Lockheed  C-121C Super Constellation Transport USAF, Zoggavia Collection

1953 - Lockheed RC-121C / EC-121D Super Constellation

Lockheed RC-121C Super Constellation USAF, Lockheed Archives

The first plane from the L-l049 Super Constellation family to be ordered officially by the USAF was the RC-121C but contrary to appearances, these were not specific aircraft but R7V-1/WV-2s originally intended for the Navy which were part of the contract it signed with Lockheed but were transferred to the USAF during production and to which it gave the designation RC-121D Airborne Early Warning (AEW), an updated version of the RC-121C, with wingtip tanks, additional internal fuel capacity and a crew of 31 personnel. Engines were 3,400hp  Wright Cyclone R-3350 75DA1 Turbo Compounds.
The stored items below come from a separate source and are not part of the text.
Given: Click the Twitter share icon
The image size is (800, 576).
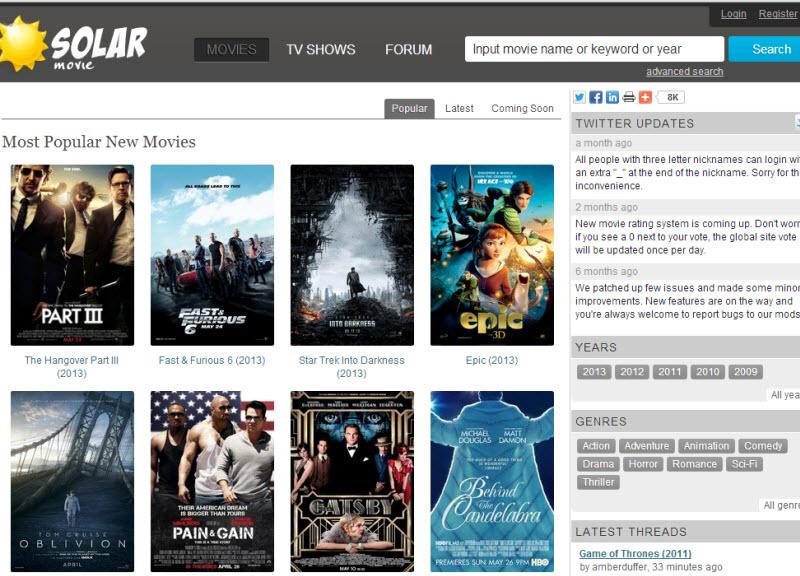Looking at the screenshot, I should click(x=579, y=97).
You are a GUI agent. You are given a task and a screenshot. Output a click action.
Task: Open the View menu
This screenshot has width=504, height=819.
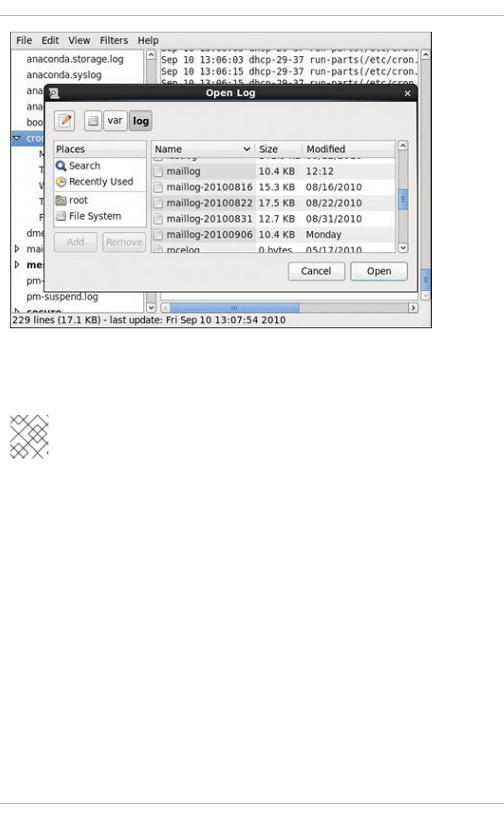[x=79, y=41]
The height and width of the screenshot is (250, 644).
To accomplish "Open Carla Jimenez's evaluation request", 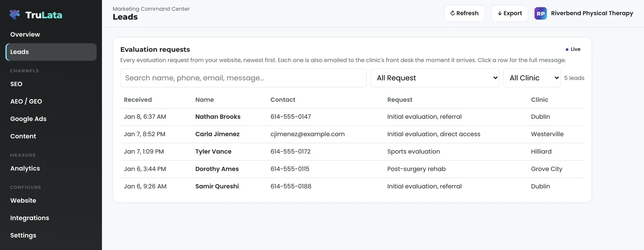I will pos(352,134).
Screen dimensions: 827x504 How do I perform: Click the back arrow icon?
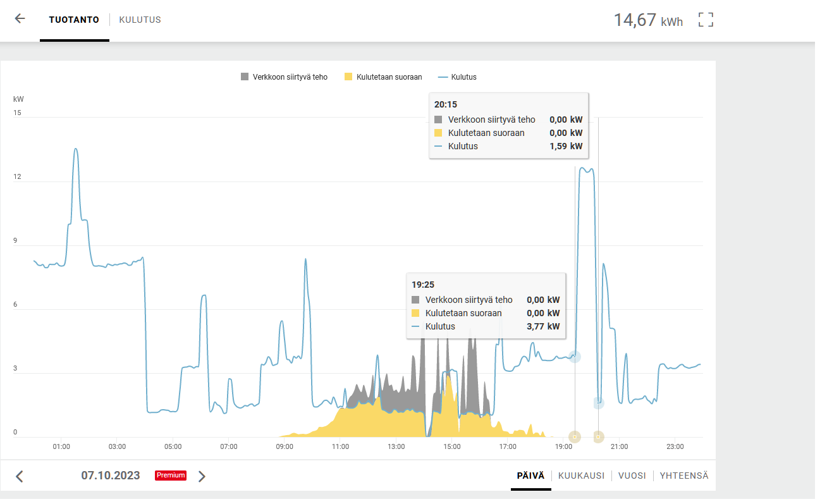click(20, 19)
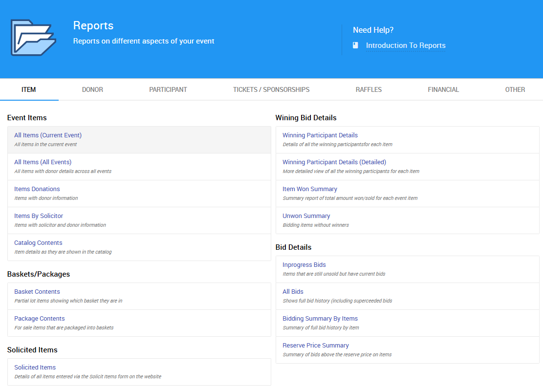543x392 pixels.
Task: Open the Items By Solicitor report
Action: point(39,216)
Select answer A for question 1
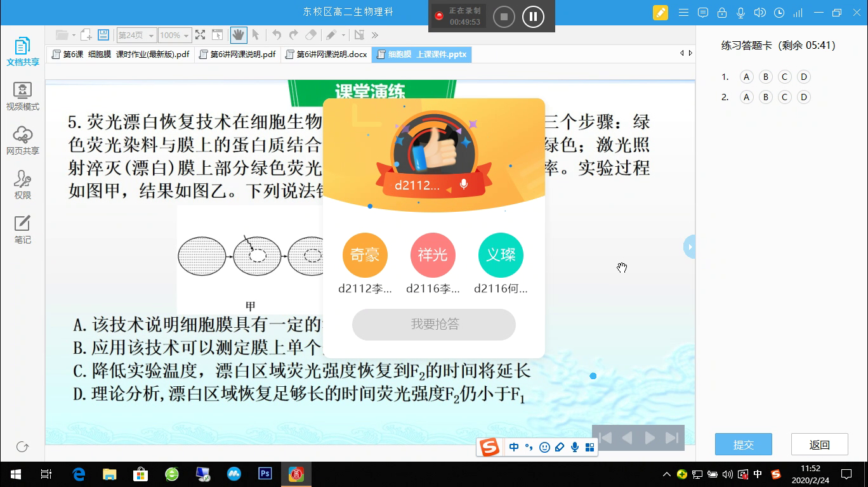 pos(746,77)
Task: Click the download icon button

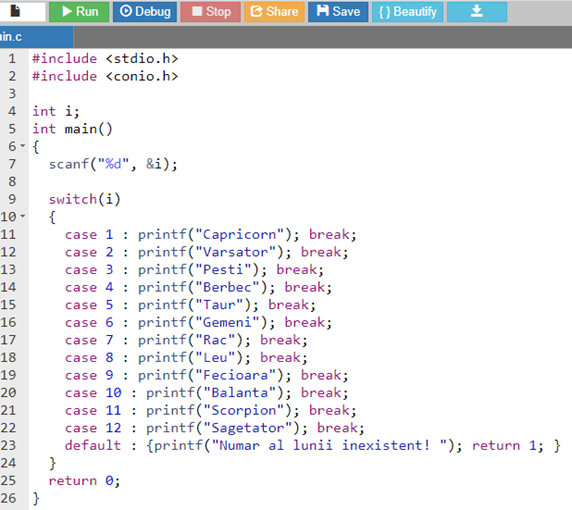Action: pos(477,12)
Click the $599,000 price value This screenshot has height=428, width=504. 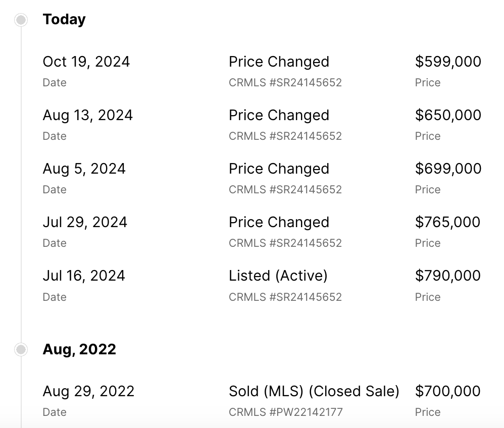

1953 - Lockheed L-1049C Super Constellation

Lockheed L-1049C Super Constellation KLM, Zoggavia Collection

Development of 1049 as commercial airliner, with improvements in the area of inner wing reinforcements, changed fuselage structure, new main landing gear, and relocation of passenger doors. First civil Super Connie with Wright 3'250 hp 972-TC18DA-1 Turbo Compound engines. C/n's 4501 - 4522, 4539 - 4548.
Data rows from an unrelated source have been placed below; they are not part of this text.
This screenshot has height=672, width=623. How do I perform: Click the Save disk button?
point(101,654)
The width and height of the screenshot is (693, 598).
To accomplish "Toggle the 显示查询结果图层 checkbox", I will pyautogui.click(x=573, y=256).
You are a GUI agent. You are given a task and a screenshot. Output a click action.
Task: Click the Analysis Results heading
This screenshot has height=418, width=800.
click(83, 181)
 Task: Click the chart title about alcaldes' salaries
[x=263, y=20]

1954 - Lockheed PO-2 / WV-2  Super Constellation

Lockheed WV-2 Super Constellation US Navy, Lockheed Archives


The US Navy which had bought two examples of the WV-1 was based on the L-749 at the end of the forties, considered that the experience was conclusive after using these machines to test new combat tactics. Confronted with the new situation caused by the Korean War, it decided to put to best advantage the advances made by the L-1049 being developed at the time at Burbank in order to obtain a tailor made machine with even better performances. The Wright Turbo Compound was recently available and was an economical power plant, particularly at low altitude, and also had the advantage of being used on another type in the Navy's arsenal, the P2V Neptune. Using the same power plants enabled maintenance and spare parts inventory to be facilitated in the future. With this in mind, the US Navy signed a first contract with Lockheed on 14 July 1950, a little more than a year after the first flight of the PO-1W. This was for the delivery of six Connies based on the L-l049A and designated PO-2W, later changed to WV-2 before the plane was even put in service. The first order was followed by further orders so that all in all 142 'Warning Stars' were supplied to the US Navy.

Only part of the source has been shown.